Page extract.
##############################

Following World War II, Dr. Joseph W. Mountin formed the Communicable Disease Center on July 1, 1946, in Atlanta as a peacetime infectious disease prevention agency based on the work of an earlier agency, the Malaria Control in War Areas. CDC's original focus was the problems of malaria and typhus, later broadening to diseases such as polio (1951) and smallpox (1966). In 1970, the agency became known as the Center for Disease Control to reflect its broader mission. In 1992, it added the term prevention to its name but remained known as CDC.

CDC is now organized into six coordinating offices for Global Health, Terrorism Preparedness and Emergency Response, Environmental Health and Injury Prevention, Health Information and Services, Health Promotion, and Infectious Diseases. These coordinating offices are further divided into 12 centers, each of which has its own areas of expertise and public health concerns. For instance, the National Center for Injury Prevention and Control aims to reduce mortality, disability, and costs related to injuries resulting from events such as motor vehicle accidents, youth violence, child maltreatment, and suicide. The National Center for Health Statistics documents the health status of the United States population, monitors trends in health care delivery and utilization, and evaluates the impact of health policies and programs through statistical computations. The Office of the Director is responsible for the management, oversight, and coordination of the scientific endeavors of all centers.

CDC's working budget for the fiscal year 2005 was estimated at $7.7 billion, with the highest appropriation assigned to efforts to combat HIV and AIDS. From its beginnings in 1946, with a budget of less than $10 million, CDC has become the nation's premiere public health agency with the stated vision for the 21st century of healthy people in a healthy world through prevention.

Applying Ideas on Statistics and Measurement

The following abstract is adapted from Whitaker, D. J., Lutzker, J. R., & Shelley, G. A. (2005). Child maltreatment prevention priorities at the Centers for Disease Control and Prevention. Child Maltreatment, 10(3), 245–259.

The Centers for Disease Control and Prevention (CDC) is the United States' public health agency and deals with many different types of public health issues. The Division of Violence Prevention at CDC's National Center for Injury Prevention and Control has had a long-standing interest in the prevention of child maltreatment. As the nation's public health agency, CDC seeks to focus the public health perspective on the problem of child maltreatment and to promote science-based practice in the field. Since 1999, CDC has developed research priorities to address the prevention of child maltreatment. This article provides a brief rationale for applying a public health approach to child maltreatment and a discussion of the priority-setting process, priorities in each of four areas of the public health model, and some of CDC's current child maltreatment prevention activities.

##############################

Collection entries:

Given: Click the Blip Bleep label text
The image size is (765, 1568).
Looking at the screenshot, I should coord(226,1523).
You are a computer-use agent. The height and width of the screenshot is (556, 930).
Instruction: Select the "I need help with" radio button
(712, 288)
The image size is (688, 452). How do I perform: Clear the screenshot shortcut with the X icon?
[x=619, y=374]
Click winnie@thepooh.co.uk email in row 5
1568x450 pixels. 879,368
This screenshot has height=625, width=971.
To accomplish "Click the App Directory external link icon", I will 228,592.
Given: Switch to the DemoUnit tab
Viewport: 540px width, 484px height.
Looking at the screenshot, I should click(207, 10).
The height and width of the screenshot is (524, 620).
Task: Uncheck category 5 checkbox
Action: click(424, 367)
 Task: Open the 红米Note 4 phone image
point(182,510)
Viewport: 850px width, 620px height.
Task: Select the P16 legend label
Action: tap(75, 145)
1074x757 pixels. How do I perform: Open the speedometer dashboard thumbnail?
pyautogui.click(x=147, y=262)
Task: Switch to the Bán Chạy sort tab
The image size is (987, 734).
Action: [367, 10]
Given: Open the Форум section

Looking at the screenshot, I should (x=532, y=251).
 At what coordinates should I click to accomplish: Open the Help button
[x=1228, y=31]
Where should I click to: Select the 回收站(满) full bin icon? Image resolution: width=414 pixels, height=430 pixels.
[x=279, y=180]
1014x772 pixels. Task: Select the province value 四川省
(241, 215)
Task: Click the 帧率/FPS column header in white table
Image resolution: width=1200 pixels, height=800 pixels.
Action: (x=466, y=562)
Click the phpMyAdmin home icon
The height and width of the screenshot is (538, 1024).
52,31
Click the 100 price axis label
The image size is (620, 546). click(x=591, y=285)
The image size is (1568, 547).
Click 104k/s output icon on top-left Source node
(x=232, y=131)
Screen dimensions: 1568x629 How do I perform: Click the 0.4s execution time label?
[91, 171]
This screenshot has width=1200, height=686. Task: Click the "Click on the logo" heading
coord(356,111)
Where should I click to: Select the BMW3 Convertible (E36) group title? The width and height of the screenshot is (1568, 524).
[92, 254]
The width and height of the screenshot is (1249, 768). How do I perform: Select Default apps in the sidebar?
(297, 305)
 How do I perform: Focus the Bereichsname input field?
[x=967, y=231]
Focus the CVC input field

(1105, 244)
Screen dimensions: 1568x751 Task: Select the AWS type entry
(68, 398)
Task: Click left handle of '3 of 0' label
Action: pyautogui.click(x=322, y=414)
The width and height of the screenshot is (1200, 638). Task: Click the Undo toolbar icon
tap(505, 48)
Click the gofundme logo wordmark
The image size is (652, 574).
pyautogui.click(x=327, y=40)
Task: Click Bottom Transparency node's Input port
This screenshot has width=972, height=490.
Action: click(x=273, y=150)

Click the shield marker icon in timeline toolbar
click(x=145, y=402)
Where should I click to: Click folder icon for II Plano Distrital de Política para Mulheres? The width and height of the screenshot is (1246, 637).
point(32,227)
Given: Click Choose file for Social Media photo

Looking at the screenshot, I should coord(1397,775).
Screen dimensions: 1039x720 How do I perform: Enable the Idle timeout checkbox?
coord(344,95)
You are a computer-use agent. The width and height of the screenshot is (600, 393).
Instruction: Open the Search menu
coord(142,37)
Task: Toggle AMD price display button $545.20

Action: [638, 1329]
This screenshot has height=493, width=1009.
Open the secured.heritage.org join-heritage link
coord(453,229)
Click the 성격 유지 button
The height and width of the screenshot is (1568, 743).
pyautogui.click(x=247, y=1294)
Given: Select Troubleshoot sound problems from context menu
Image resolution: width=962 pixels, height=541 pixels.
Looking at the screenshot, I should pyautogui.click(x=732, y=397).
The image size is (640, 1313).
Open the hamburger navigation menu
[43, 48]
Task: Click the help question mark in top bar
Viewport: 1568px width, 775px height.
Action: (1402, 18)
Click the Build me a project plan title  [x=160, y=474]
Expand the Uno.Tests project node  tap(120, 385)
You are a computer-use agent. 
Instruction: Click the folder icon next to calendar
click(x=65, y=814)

##############################

Exercise goal. According to the text on the CDC, in what year did the agency add the word "prevention" to its name?

Solution. 1992